The Bruins have a young core of defensemen with Charlie McAvoy and Brandon Carlo. Torey Krug does well on the power play, but he was the main quarterback on special teams. McAvoy had two assists on the power play in the playoffs, but he may need more time.

With Shattenkirk, Boston gets a proven asset that makes their blue line fast and deadly on offense. Its roughly $13.5 million in cap space means they can afford him if he stays around the $6-$7 million AAV range. He provides that leadership for a young core. General Manager Don Sweeney has to think about if Shattenkirk’s offense is enough of an upgrade without breaking the bank.

Kevin Shattenkirk free agency

Shattenkirk (left, playing with Blues) could join the Rangers in free agency. Photo courtesy of Newsday/Photo by Mary Altaffer, AP

New York Rangers – On paper, the Rangers and Shattenkirk is a perfect marriage. New York now has $20 million in cap space after buying out Dan Girardi and trading Antti Raanta and Derek Stepan. Rumor has it Shattenkirk favors the Rangers for its location close to home.

(Stored records)

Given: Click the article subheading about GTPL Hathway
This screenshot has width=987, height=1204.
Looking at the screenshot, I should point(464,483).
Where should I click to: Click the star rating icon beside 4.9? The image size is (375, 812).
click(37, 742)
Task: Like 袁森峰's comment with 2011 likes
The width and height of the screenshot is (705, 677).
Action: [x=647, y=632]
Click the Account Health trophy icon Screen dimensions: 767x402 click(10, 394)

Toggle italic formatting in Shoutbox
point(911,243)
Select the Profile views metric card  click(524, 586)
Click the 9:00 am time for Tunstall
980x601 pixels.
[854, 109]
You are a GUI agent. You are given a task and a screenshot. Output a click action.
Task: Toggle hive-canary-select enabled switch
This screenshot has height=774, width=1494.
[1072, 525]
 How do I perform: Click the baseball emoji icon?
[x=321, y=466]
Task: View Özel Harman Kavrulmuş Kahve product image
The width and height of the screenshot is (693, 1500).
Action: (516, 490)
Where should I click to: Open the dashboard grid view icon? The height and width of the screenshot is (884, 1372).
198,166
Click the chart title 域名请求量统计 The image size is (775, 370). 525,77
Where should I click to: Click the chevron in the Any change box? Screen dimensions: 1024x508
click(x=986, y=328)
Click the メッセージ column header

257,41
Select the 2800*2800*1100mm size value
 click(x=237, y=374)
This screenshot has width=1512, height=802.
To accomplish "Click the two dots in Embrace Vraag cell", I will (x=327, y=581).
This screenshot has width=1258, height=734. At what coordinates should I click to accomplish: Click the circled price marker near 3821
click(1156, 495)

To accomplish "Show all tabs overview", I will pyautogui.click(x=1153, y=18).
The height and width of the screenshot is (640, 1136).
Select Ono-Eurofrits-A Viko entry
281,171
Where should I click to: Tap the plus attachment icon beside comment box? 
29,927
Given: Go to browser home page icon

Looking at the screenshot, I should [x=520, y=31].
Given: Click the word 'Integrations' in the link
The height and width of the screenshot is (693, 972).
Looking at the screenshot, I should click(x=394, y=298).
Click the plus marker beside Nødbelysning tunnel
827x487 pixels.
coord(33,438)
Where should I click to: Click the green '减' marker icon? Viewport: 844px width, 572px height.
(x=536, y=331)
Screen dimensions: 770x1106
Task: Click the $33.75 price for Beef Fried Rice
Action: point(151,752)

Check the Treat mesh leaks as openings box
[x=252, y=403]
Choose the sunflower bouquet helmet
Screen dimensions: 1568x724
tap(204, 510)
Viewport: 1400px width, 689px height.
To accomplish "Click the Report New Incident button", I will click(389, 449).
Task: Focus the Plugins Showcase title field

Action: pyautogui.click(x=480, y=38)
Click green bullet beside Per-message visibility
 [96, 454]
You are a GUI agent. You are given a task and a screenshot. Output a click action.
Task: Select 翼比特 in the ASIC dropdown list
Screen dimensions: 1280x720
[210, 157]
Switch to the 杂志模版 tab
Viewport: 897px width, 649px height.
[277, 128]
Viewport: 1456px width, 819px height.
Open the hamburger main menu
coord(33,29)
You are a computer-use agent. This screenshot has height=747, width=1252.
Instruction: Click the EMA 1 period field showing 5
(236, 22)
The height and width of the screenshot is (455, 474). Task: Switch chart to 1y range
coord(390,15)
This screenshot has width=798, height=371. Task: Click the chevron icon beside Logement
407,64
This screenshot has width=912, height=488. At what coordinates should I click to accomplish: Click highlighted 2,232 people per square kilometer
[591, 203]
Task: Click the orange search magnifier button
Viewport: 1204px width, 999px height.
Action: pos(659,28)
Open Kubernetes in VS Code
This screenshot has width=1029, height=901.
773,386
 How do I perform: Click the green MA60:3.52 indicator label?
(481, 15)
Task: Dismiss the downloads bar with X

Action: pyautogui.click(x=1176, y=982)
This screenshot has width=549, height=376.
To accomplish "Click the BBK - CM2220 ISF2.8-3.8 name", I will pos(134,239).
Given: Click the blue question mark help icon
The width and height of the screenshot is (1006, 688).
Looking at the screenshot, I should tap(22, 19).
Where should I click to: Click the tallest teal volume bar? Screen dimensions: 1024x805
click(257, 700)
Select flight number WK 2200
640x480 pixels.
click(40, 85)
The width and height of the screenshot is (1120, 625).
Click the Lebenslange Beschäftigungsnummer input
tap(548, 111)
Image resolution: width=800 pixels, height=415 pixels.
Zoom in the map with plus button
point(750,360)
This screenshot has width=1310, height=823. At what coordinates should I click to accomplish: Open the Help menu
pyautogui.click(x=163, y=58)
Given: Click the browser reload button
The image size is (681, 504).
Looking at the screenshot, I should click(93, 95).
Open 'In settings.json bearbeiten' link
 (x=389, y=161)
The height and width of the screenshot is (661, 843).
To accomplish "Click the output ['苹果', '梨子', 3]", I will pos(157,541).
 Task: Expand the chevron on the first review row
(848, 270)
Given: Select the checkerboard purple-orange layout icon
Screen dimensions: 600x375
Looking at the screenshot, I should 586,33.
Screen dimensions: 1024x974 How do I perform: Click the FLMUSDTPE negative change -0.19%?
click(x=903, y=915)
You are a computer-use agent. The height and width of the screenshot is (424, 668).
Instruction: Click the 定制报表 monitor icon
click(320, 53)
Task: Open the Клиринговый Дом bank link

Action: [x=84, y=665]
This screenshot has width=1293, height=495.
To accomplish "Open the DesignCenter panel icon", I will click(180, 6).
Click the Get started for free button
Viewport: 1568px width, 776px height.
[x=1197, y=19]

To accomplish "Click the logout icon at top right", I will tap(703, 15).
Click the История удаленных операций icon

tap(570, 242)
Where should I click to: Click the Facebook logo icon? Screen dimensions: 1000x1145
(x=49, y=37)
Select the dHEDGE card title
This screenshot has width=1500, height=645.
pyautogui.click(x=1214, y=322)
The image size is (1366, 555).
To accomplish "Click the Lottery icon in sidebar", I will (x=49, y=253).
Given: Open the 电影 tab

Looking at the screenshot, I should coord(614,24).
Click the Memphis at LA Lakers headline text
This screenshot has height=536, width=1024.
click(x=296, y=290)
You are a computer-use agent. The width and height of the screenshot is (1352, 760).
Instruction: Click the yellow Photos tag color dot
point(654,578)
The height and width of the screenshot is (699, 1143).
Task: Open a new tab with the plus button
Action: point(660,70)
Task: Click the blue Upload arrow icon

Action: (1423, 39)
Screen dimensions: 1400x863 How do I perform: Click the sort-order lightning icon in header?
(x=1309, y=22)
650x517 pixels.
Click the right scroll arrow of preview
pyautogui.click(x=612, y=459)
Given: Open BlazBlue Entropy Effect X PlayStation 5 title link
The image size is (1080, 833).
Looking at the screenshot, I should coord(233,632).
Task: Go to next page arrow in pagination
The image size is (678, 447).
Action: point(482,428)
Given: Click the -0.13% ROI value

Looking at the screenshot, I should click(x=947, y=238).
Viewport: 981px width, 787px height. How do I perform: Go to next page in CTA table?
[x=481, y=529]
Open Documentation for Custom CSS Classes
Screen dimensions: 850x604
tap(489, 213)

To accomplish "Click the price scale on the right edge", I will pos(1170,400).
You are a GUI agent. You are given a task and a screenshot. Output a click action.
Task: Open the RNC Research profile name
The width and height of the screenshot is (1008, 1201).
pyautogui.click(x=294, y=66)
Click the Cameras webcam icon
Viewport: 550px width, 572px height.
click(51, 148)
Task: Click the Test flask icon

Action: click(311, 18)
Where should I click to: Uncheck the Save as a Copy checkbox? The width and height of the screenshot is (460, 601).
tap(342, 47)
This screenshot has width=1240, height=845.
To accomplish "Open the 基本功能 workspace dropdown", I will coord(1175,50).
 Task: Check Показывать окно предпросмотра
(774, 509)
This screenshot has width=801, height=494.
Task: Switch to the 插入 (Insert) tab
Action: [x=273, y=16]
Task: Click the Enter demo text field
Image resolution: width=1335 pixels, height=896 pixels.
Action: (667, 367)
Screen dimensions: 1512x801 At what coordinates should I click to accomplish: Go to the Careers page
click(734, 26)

Instructions to follow
Pick up the article on Kevin Shattenkirk's free agency after its last sentence and continue writing it.

Result
On the ice, he fills a dire need for the Blueshirts. Girardi, while a gritty player, is not the same puck mover as Kevin Shattenkirk. On the power play, their special teams were 3-for-39 in the postseason after a top 10 finish in the regular season. Shattenkirk can replace Brady Skjei on the second unit, giving them a Ryan McDonagh-Shattenkirk combo on the man advantage.

Despite the recent trade for Anthony DeAngelo, New York still needs help on defense. Brendan Smith is still in play for New York, and they can still sign both. He checks every box on both sides. Even if the Rangers may look to get younger and cheaper after shedding Stepan’s contract, Shattenkirk can still make them competitive and fill multiple needs.

Dark Horses

Tampa Bay Lightning – Tampa’s interest in Kevin Shattenkirk is one of the worst-kept secrets in the NHL. In January, the Lightning tried to trade for the blue liner from St. Louis. It did not come to fruition. Now, the Tampa Bay Times reported GM Steve Yzerman is kicking the tires on Shattenkirk.

Even after snagging Montreal’s pristine defensive prospect, Mikhail Sergachev, Tampa is looking for top-four defensive help. Shattenkirk joining Hedman gives the Lightning one of the best combos in the league. His offense and his right-handed stick, according to Times’ writer Joe Smith, is a fit for Tampa Bay.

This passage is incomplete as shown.